Am J Health Syst Pharm. 2020 Jul 28:zxaa143. doi: 10.1093/ajhp/zxaa143. Online ahead of print.
PURPOSE: To determine a patient's clinical course based on the use of an activated partial thromboplastin time (aPTT) or heparin anti-Xa assay when transitioning from rivaroxaban or apixaban to an unfractionated heparin infusion.
METHODS: A retrospective chart review was conducted to investigate how unfractionated heparin infusions were managed at a tertiary care hospital in the setting of recent apixaban or rivaroxaban administration. Patients were separated into 2 cohorts based on the chosen heparin infusion monitoring assay: heparin anti-Xa or aPTT. The primary composite outcome was total number of bleeding and thrombotic events; the secondary composite outcome was average incidence of heparin infusion holds and rate changes per patient.

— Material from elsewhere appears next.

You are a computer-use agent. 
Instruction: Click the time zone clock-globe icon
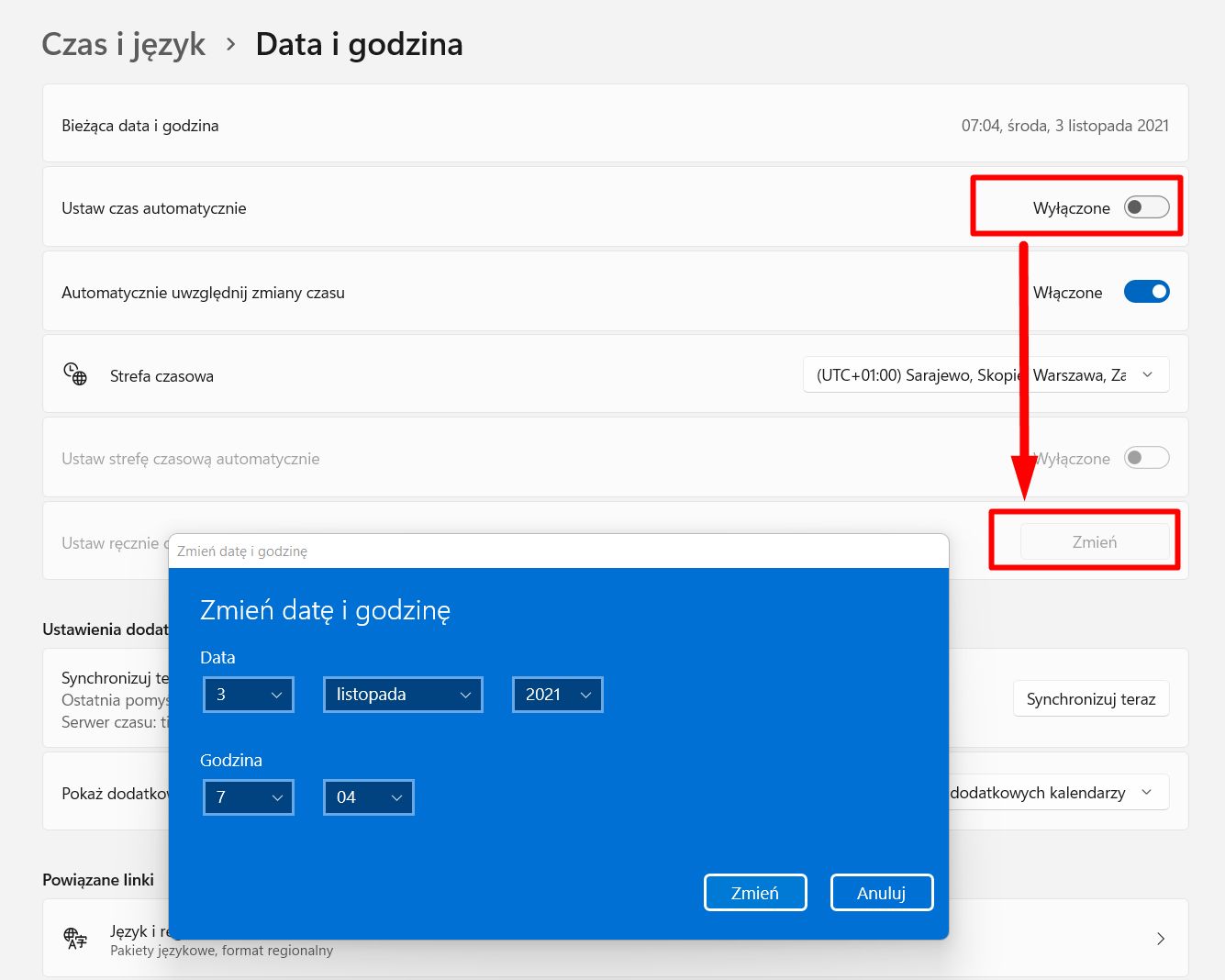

RESULTS: Data were collected from 76 patients (heparin anti-Xa = 69, aPTT = 7). Due to the limited number of patients within the aPTT cohort, this data was excluded from the analysis, and heparin anti-Xa descriptive statistics were reported without statistical comparisons. In the heparin anti-Xa group, a total of 10 bleeds and 1 thrombus were discovered. Additionally, the average number of infusion holds and rate changes was 0.841 and 2.65 times per patient, respectively, for those patients monitored via heparin anti-Xa assay.
CONCLUSION: In the presence of a recently administered oral anti-Xa anticoagulant, more down-titrations occurred in the initial 6 hours of the heparin infusion when measuring anti-Xa activity, and most up-titrations occurred after 36 hours. Baseline heparin anti-Xa activity may be a useful tool to identify patients with residual plasma concentrations of apixaban and rivaroxaban to help better individualize heparin therapy.